*Instructions for the task*:
Reproduce the stretch of the passage on the proposed Los Angeles bicyclist anti-harassment ordinance from "That is to say, according" through "suffer physical injuries.", word for word.

*Selected extract*:
>> begin
The way the City Attorney's Office sees it, it's not a lack of legislation of prohibiting harassing acts, it's "the difficulty in obtaining enforcement of the laws." To that, they suggest the City Council "enact an ordinance making it a civil violation of the Los Angeles Municipal Code for anyone to discriminate against a bicyclist by unlawfully assaulting, threatening, or harassing a bicyclist, and create a private cause of action with attorneys' fees for a violation."

That is to say, according to the report, cyclists could "seek redress for harassment in situations where the police or other enforcement personnel do not witness the harassment, or where there is insufficient evidence to warrant a criminal filing."

Damien Newton at Streetsblog explains it a littler further:

Generally, people who sue for a tort in civil court cannot recover attorneys fees, and so unless there are very serious injuries or unless the person suing is wealthy, it is almost impossible to get an attorney to represent you. By allowing for a recovery of attorneys fees, people might be able to get a lawyer to represent them even if they were only slightly injured, or did not suffer physical injuries.

Newton adds: "Granted, this isn’t the kind of change that’s going to make streets safer for cyclists overnight, instead its aim is to help cyclists recoup some of their losses after the crash," he said. "And what about just trying to make streets safer for cyclists? Wasn’t that the original point of pushing an 'anti-harassment ordinance?'”

Rosendahl, however, is still on board for making the streets safer and says this is just one step ensure they are not just for automobiles.
>> end
*Data rows*:
>> begin
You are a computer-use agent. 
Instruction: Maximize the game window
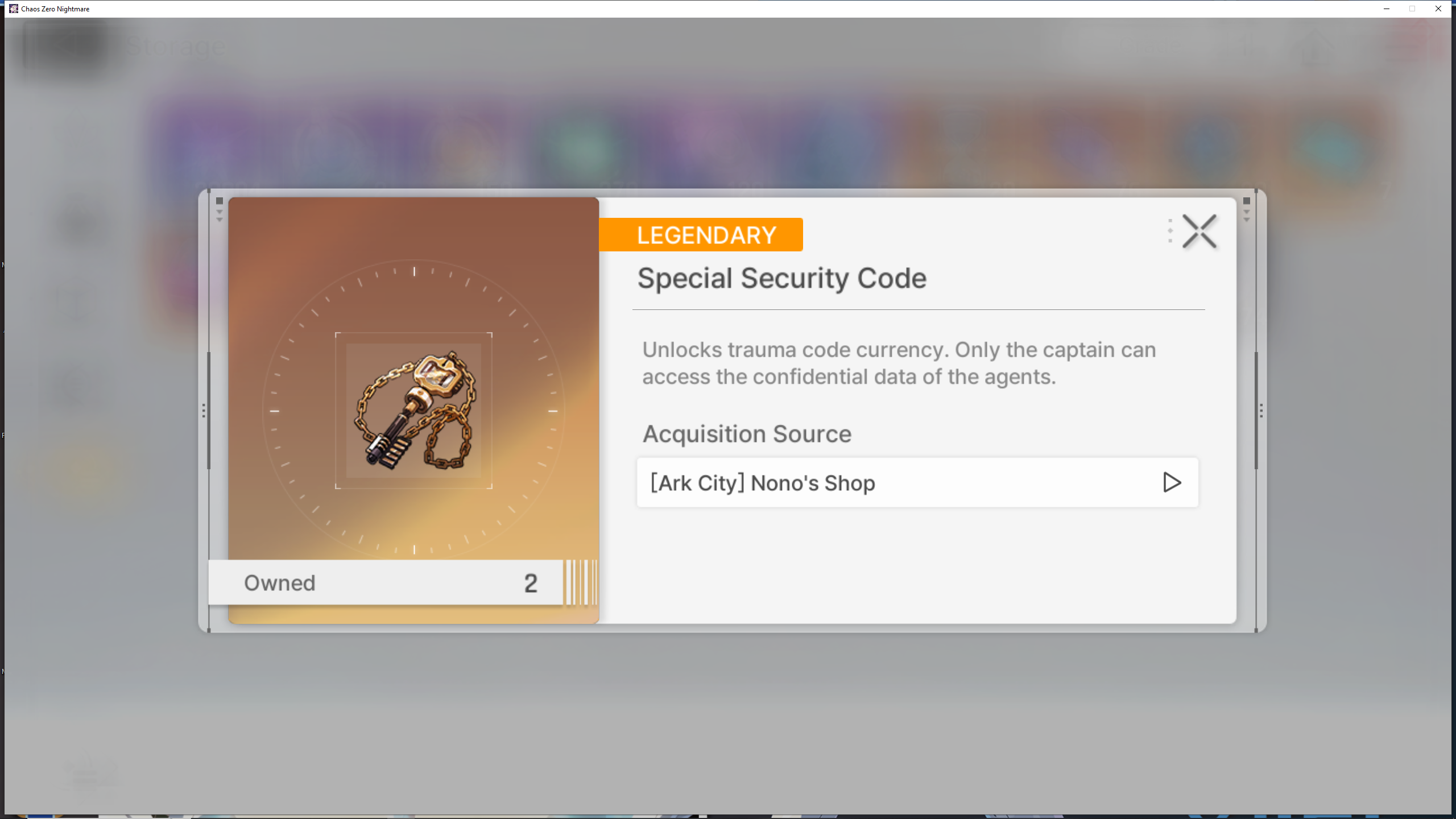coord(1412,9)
>> end
>> begin
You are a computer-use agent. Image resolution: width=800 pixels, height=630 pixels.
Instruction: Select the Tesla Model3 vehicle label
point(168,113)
>> end
>> begin
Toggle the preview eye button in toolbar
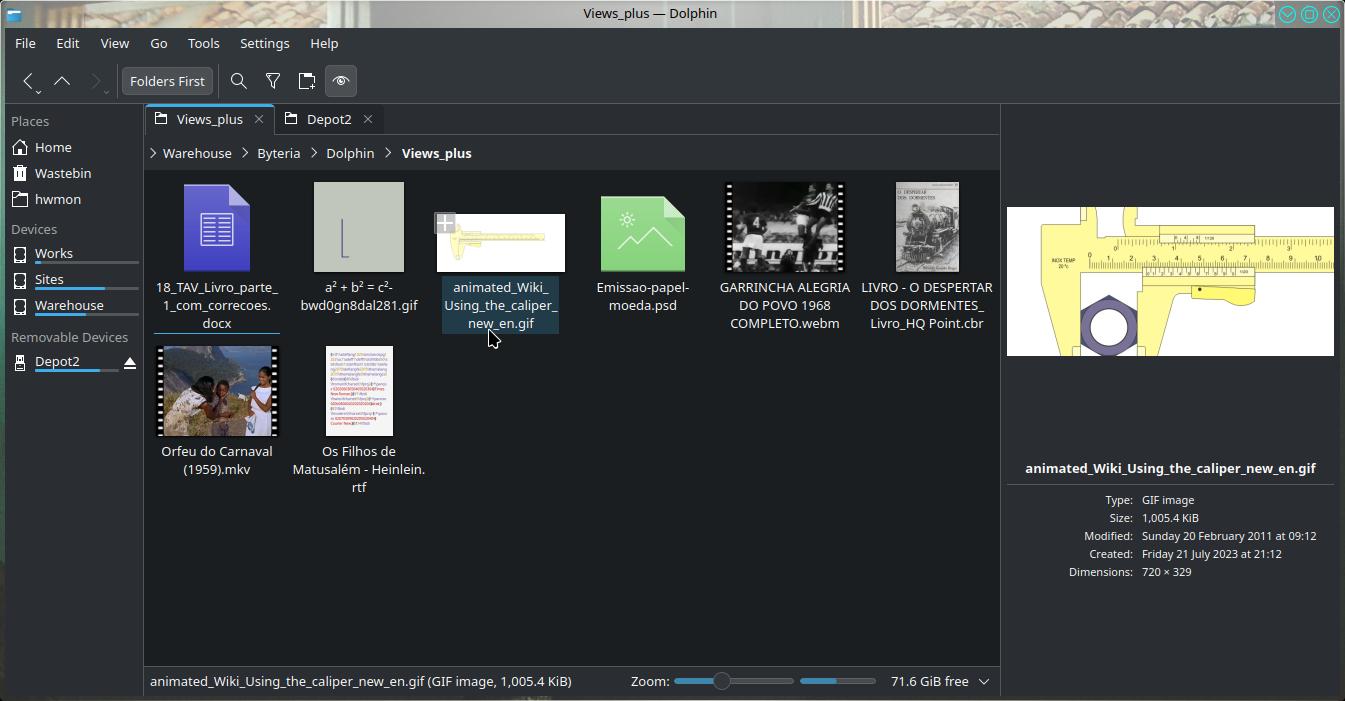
>> end
*Answer to this problem*:
That is to say, according to the report, cyclists could "seek redress for harassment in situations where the police or other enforcement personnel do not witness the harassment, or where there is insufficient evidence to warrant a criminal filing."

Damien Newton at Streetsblog explains it a littler further:

Generally, people who sue for a tort in civil court cannot recover attorneys fees, and so unless there are very serious injuries or unless the person suing is wealthy, it is almost impossible to get an attorney to represent you. By allowing for a recovery of attorneys fees, people might be able to get a lawyer to represent them even if they were only slightly injured, or did not suffer physical injuries.